Accouchement sous X : préserver l'anonymat
Accouchement sous X : préserver l'anonymatL'Académie de médecine a estimé vendredi qu'il fallait garder le statu quo pour la législation sur l'accocuchement sous X et le don de sperme. Deux propositions de loi visaient à faire évoluer la législation.
L'Académie nationale de médecine s'est prononcée vendredi pour le maintien de la législation actuelle à la fois sur l'anonymat des donneurs de sperme et sur l'accouchement sous X. Les sages avaient lancé une réflexion sur l'accès aux origines personnelles à la suite de deux propositions de loi déposées en juin dernier par Valérie Pécresse, député UMP et rapporteur de la mission famille de l'Assemblée nationale.
Bien qu'il s'agisse de problèmes différents, la question de l'anonymat des donneurs de gamètes et celle de l'accouchement sous X ont en commun d'ouvrir le débat sur la filiation, ont indiqué les professeurs Georges David et Roger Henrion, membres de l'Académie nationale de médecine.

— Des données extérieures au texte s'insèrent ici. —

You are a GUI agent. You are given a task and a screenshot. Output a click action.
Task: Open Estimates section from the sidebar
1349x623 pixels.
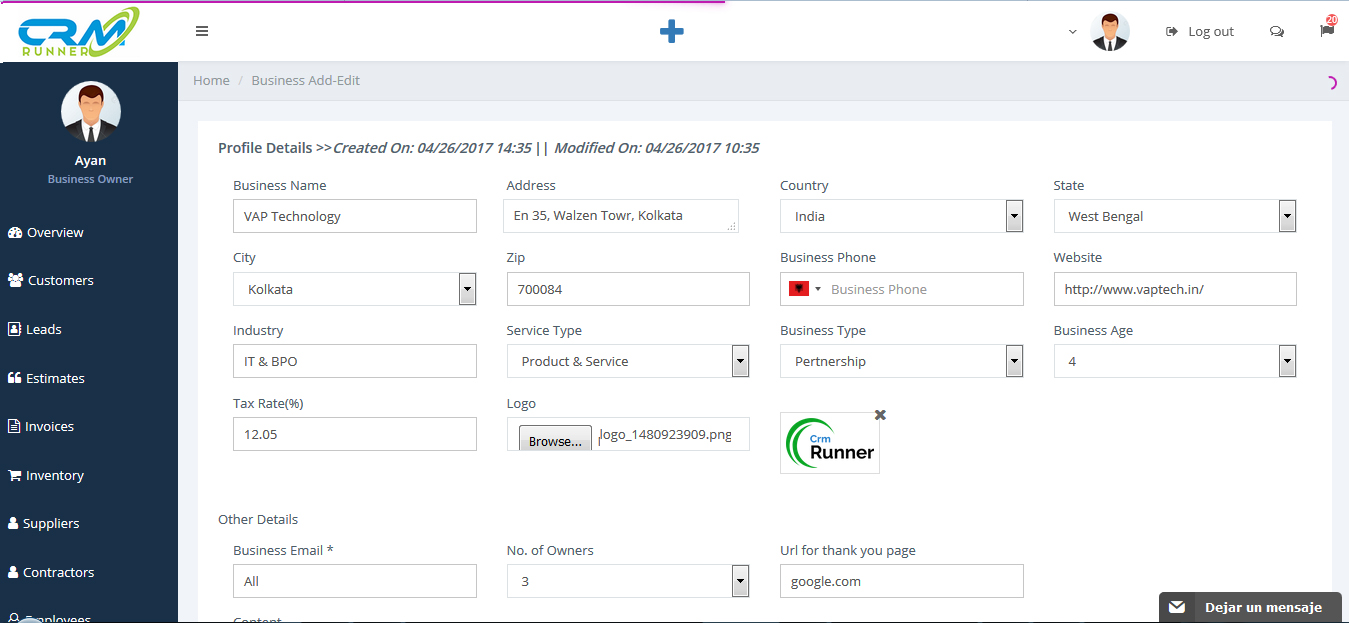tap(54, 377)
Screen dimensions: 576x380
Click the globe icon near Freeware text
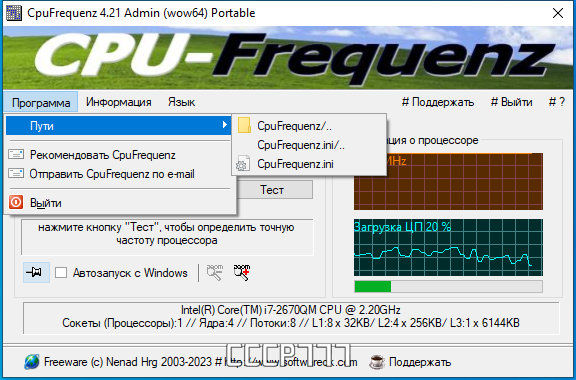[x=32, y=362]
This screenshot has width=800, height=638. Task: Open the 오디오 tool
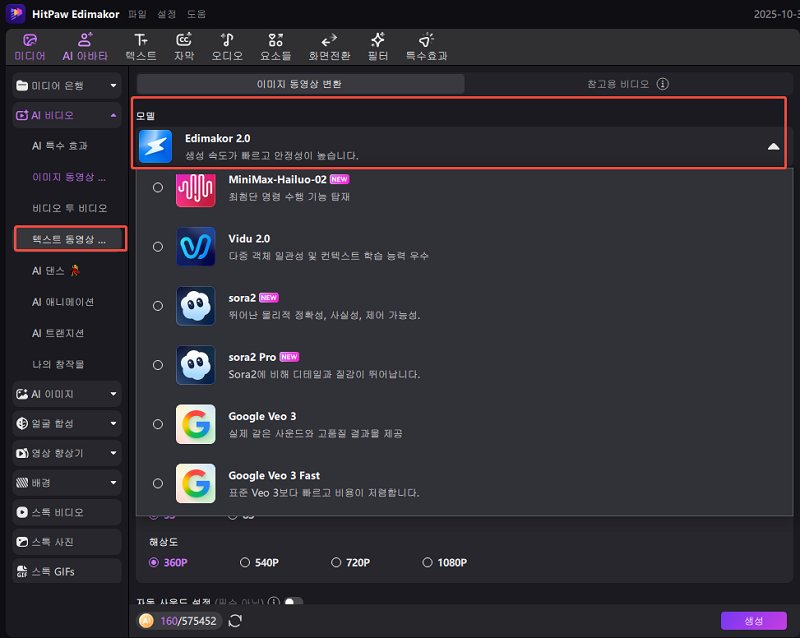(x=227, y=46)
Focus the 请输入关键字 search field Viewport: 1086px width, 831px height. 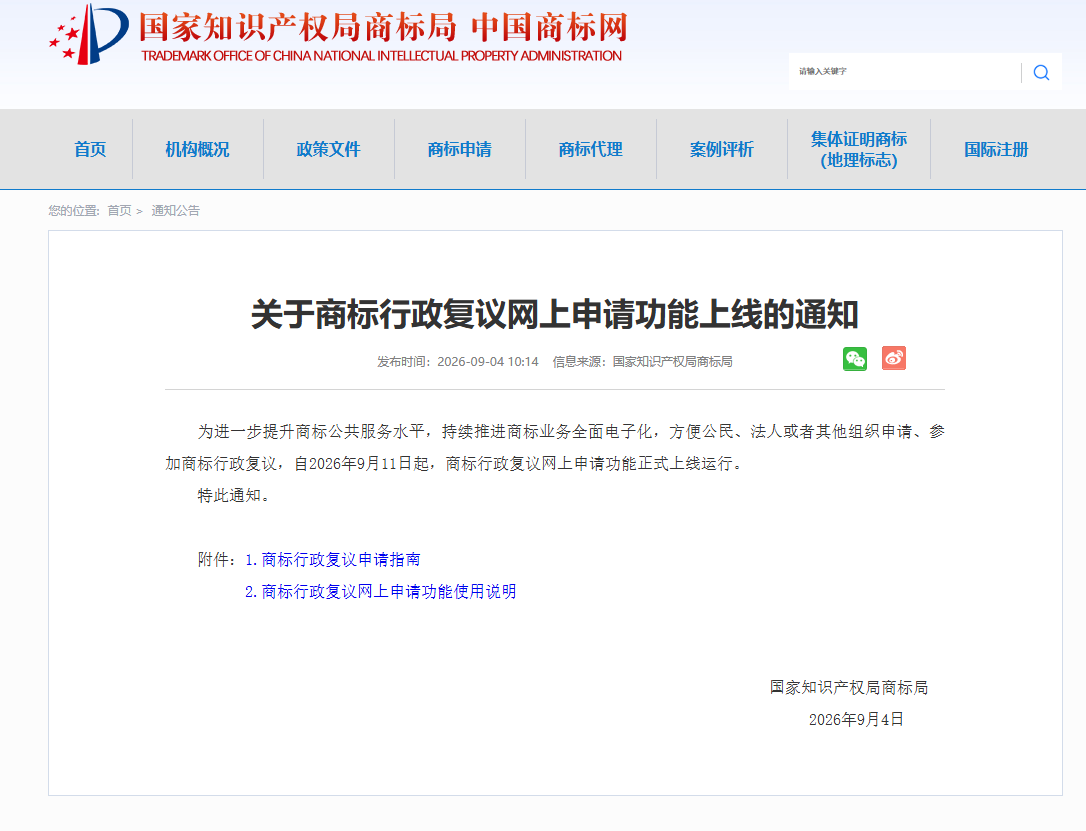(904, 71)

Changements prématurés : La députée a proposé de remplacer l'accouchement sous X par un "accouchement dans la discrétion", qui supprimerait la possibilité de l'anonymat. Selon le Pr. Henrion, l'Académie a "pris position à l'unanimité pour dire qu'il était prématuré de changer la loi actuelle". Il a rappelé en outre que cette loi avait été votée à l'unanimité des parlementaires en 2002.
Valérie Pécresse avait également suggéré de créer "un double guichet, anonyme ou non, pour le don de gamètes". Fondateur en 1973 du premier Centre d'étude et de conservation des œufs et du sperme, le Pr. David a déclaré qu'une modification du principe de l'anonymat des donneurs de sperme ouvrirait "une brèche dans le socle éthique du don de matériaux humains", qui repose sur l'anonymat et la gratuité. L'Académie estime donc "sage de maintenir pour le moment le statu quo législatif".